- Born: Susan Josephine Crabtree Topeka, Kansas, U.S.
- Education: University of Southern California, B.S., broadcast journalism, political science, 1994
- Employer: RealClearPolitics
- Known for: Political journalism
- Title: White House correspondent
- Website: x.com/susancrabtree

Notes

= Susan Crabtree =

American journalist

Susan Crabtree is an American author and an award-winning journalist who currently serves as a senior national political correspondent for RealClearPolitics and a fellow with the Government Accountability Institute. She previously served as a senior writer for The Washington Free Beacon and spent five years as a White House Correspondent for the Washington Examiner. Prior stints include seven years as a senior editor and investigative reporter for The Hill. She is a frequent guest political analyst on Fox News, Newsmax, CNN, as well as numerous radio shows.

Crabtree also is the winner of the Dao Award for investigative reporting, which includes a $100,000 stipend. She won the award, which is sponsored by the Young Americans for Freedom's National Journalism Center, in November 2024 after breaking several blockbuster stories on the Secret Service's failures during and after the assassination attempts against Donald Trump, contributing to the resignation of Secret Service Director Kimberly Cheatle. Her previous reporting on Secret Service lapses and corruption preceded the resignation of a previous Secret Service director, Julia Pierson.
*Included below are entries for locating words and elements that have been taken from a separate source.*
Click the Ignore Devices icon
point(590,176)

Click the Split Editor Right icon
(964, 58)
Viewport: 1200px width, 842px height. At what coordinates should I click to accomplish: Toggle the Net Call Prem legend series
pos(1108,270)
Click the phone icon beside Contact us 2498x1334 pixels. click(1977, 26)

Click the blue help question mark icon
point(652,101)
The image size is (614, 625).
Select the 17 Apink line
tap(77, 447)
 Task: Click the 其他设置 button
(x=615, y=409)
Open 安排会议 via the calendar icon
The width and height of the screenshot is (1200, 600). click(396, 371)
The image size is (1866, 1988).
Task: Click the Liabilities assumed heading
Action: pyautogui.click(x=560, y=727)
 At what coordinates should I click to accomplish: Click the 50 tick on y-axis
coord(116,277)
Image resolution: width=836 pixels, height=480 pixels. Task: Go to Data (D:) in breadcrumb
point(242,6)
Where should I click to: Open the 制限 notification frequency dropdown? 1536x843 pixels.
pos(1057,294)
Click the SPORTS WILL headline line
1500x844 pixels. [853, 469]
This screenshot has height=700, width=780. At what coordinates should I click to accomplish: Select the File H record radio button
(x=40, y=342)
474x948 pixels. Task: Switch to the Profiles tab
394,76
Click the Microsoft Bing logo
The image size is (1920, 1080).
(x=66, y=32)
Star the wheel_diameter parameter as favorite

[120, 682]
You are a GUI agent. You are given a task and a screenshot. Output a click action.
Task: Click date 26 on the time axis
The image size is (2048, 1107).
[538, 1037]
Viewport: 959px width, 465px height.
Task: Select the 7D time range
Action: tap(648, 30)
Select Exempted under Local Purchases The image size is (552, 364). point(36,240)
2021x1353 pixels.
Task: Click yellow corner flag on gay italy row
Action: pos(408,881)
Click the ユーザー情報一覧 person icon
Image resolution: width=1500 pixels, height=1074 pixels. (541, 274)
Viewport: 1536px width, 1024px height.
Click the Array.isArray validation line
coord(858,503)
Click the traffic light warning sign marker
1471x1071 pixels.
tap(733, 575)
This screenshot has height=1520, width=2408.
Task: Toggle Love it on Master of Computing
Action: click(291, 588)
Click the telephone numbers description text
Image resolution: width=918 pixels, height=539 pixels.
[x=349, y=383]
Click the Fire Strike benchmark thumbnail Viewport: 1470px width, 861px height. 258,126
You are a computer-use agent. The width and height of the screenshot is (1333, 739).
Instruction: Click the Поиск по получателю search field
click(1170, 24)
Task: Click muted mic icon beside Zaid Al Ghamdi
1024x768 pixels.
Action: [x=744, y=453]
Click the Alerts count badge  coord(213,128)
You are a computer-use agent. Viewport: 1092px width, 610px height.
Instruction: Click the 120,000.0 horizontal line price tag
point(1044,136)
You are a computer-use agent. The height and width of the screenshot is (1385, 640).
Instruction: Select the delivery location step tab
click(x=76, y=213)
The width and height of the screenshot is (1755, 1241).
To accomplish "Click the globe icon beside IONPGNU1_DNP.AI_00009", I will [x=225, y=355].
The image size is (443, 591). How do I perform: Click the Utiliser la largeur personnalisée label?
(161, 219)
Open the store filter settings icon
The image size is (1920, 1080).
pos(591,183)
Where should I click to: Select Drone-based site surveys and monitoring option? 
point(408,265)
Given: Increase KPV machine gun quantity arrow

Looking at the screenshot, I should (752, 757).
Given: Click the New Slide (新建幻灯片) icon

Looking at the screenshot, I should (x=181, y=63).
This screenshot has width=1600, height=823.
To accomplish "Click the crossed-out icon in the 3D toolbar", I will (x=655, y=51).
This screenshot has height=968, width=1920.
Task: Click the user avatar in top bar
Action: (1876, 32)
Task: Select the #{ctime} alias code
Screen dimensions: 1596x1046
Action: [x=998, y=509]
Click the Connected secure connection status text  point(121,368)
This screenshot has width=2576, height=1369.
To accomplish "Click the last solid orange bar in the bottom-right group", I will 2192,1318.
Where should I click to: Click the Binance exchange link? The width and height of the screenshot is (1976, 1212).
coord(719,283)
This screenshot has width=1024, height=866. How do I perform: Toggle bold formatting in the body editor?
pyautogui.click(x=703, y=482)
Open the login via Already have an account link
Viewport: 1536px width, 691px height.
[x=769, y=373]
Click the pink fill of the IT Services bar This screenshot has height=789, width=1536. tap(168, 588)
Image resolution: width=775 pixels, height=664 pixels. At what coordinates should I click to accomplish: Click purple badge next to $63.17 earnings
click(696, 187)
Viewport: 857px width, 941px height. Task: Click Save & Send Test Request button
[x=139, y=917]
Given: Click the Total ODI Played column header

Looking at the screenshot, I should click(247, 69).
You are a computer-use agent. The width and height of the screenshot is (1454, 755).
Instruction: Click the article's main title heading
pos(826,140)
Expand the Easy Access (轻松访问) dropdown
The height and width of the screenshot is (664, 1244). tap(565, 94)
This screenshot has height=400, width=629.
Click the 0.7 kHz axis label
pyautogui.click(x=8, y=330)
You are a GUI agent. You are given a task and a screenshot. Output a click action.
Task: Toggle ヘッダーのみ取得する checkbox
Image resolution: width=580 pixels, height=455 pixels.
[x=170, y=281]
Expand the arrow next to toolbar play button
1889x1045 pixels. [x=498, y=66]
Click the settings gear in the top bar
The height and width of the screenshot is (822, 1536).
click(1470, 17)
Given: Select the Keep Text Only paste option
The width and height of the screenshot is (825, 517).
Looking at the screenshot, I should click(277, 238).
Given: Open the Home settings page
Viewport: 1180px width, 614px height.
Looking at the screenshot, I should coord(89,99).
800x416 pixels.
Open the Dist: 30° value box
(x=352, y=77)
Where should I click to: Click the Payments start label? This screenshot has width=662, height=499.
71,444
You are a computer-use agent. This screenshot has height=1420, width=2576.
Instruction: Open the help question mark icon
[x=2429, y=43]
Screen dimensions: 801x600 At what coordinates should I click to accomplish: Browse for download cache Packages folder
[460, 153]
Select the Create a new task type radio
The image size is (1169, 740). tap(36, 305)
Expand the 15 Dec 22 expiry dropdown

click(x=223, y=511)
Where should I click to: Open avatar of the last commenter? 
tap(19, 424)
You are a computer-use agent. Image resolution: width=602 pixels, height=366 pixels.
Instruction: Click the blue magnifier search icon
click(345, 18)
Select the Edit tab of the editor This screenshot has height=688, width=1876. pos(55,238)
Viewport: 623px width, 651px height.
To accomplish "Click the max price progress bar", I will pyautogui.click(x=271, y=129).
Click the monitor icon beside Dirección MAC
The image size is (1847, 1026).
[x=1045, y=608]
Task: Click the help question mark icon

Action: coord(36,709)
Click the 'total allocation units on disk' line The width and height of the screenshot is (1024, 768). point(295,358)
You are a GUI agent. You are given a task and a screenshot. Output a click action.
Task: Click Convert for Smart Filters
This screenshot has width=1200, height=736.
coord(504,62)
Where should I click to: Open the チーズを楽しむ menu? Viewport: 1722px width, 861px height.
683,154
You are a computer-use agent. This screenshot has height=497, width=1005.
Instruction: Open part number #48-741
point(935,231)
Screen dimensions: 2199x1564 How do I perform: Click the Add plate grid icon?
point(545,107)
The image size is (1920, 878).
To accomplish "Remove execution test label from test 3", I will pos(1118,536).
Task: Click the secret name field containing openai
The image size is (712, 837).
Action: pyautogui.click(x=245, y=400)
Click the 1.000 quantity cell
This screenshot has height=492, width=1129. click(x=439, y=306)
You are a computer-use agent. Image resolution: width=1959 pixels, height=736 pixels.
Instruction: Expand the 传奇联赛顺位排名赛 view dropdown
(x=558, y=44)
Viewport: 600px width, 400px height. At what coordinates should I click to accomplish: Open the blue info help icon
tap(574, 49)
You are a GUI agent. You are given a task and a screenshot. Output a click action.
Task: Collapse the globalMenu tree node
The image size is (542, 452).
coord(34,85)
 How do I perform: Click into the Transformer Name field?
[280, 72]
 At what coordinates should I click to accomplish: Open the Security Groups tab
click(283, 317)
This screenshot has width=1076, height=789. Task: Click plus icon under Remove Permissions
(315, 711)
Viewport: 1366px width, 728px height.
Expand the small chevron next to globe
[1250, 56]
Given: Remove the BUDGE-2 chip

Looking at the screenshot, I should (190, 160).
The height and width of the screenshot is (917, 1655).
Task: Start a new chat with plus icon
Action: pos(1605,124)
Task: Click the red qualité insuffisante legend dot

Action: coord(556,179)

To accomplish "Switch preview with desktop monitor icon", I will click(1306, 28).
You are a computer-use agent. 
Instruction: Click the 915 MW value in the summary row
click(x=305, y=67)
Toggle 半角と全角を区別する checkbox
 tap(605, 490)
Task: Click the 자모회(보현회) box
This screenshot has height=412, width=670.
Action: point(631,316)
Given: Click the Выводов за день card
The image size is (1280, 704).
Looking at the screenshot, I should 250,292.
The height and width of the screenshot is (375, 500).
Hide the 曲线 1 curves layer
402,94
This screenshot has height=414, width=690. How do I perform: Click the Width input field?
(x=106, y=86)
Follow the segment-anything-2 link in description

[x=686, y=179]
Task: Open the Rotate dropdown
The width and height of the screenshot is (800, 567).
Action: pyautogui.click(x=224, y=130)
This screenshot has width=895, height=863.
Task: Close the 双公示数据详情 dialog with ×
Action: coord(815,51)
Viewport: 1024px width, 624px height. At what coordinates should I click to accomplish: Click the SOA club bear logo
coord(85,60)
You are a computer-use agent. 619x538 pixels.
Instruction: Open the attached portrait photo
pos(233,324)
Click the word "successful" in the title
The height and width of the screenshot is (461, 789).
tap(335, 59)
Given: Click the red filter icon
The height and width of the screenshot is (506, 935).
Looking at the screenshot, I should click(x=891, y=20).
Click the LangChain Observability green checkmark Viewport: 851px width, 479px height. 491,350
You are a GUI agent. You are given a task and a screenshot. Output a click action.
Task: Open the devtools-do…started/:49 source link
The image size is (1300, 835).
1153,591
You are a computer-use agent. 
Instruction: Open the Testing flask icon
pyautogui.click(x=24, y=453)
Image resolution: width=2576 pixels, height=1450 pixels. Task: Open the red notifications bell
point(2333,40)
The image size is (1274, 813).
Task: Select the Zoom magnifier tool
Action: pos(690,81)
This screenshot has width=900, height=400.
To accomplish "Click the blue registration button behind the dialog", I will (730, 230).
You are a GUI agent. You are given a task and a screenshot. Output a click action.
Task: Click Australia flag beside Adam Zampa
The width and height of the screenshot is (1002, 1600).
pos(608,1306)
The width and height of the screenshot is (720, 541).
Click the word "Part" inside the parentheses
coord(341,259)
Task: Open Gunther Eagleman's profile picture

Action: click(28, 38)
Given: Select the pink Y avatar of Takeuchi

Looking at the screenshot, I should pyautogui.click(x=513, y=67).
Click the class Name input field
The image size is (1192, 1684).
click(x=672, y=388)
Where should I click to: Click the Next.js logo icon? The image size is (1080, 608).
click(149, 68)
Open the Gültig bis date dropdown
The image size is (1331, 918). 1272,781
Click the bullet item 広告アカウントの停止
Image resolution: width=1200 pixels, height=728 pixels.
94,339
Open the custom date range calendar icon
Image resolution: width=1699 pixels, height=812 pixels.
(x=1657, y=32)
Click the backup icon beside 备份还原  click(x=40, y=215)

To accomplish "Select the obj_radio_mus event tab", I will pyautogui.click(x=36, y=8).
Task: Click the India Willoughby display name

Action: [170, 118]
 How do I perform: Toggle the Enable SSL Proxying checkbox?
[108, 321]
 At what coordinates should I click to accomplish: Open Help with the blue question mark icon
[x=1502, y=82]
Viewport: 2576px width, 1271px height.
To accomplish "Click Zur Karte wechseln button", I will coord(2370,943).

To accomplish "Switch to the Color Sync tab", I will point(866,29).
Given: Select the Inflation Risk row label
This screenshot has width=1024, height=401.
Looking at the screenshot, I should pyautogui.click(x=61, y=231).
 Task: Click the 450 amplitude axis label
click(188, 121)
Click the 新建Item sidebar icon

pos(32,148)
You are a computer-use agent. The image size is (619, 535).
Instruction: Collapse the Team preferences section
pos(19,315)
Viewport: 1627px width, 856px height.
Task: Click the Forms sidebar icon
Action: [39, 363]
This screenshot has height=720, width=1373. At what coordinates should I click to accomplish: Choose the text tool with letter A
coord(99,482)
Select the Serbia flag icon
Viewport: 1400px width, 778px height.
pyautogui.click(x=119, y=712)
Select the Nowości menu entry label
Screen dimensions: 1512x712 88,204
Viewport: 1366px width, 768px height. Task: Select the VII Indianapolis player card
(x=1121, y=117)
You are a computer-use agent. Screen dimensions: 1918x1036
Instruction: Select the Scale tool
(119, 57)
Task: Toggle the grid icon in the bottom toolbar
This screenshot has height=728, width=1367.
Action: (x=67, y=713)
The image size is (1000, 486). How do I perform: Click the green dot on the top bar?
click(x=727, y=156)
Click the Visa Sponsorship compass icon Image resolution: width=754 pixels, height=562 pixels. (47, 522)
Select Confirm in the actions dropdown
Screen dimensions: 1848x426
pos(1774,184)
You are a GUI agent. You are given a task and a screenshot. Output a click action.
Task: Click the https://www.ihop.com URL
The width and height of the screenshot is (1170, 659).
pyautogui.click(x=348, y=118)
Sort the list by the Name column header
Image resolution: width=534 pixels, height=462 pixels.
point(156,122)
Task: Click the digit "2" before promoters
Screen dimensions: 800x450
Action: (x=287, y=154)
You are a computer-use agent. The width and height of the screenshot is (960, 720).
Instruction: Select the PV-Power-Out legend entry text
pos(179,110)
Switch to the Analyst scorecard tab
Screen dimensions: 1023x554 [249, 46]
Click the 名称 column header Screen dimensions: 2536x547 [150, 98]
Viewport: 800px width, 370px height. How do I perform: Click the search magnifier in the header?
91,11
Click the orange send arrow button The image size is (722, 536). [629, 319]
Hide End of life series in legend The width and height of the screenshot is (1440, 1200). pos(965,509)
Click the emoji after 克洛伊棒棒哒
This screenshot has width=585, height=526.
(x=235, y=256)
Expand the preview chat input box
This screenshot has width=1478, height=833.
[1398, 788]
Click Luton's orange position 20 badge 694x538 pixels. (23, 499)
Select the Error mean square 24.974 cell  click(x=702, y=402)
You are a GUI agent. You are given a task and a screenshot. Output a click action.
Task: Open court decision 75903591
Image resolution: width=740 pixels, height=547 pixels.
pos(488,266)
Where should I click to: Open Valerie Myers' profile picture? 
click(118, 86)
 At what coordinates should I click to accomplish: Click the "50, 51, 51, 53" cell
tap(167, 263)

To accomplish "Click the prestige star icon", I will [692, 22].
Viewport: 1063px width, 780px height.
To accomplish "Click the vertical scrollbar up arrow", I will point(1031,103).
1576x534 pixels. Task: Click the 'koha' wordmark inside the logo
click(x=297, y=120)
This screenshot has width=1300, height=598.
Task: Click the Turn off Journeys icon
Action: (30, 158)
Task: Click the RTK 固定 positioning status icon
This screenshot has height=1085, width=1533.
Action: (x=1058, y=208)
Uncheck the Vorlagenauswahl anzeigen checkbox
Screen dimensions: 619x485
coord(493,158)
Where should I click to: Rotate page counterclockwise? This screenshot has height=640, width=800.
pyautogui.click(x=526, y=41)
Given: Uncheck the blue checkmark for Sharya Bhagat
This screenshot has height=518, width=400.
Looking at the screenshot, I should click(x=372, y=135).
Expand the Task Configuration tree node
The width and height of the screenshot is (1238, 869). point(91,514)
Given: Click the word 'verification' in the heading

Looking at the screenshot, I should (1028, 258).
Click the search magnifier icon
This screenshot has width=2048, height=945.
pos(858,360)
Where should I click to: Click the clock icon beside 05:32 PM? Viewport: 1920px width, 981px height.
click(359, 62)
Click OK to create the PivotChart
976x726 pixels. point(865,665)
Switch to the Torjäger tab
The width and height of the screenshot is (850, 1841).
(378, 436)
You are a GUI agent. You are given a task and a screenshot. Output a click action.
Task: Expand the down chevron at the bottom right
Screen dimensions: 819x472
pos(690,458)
Crabtree is a native Californian who has spent three decades uncovering corruption, bribery, waste, and abuse in federal and state governments, prompting several investigations by the FBI, as well as House and Senate ethics committees. She is also known for her coverage of religious freedom issues and parental rights, and served as a 2016 media fellow at Stanford's Hoover Institution. In 2025, Crabtree appeared as a guest speaker at the Reagan Ranch Center in Santa Barbara and at the Heritage Foundation's annual symposium of lawyers and legal scholars.

Crabtree is also the author "Fool's Gold: The Radicals, Con-Artists, and Traitors Who Killed the California Dream and Now Threaten Us All." The book, released in March 2025, exposes California's corruption.

Peter Schweizer, the investigative author of several best-selling blockbusters, and Miranda Devine both endorsed the book with Schweizer also writing the forward. Fox News said the book "sounds the alarm about corruption in California" while spending several chapters detailing Newsom's ties to China's CCP. The Washington Examiner called "Fool's Gold," "a takedown of Gavin Newsom" and "an essential and exhilarating read" for "anybody seeking to understand the past, present, and future of the Democratic Party and the inner workings of its California stronghold."

Before joining The Hill in 2004, Crabtree covered Congress for Congressional Quarterly. She also spent three years as a reporter for Roll Call newspaper, chronicling the House Republican leadership, Congress' response to the September 11 attacks om 2001, as well as trade disputes and spending battles.

Crabtree has written for several magazines, including The Weekly Standard and The Economist-owned Capital Style, where she was a senior writer.

She graduated with honors in broadcast journalism and political science from the University of Southern California.

Crabtree was awarded the 2024 Dao Prize by the National Journalism Center for her investigation of the United States Secret Service after the assassination attempt on President Donald Trump.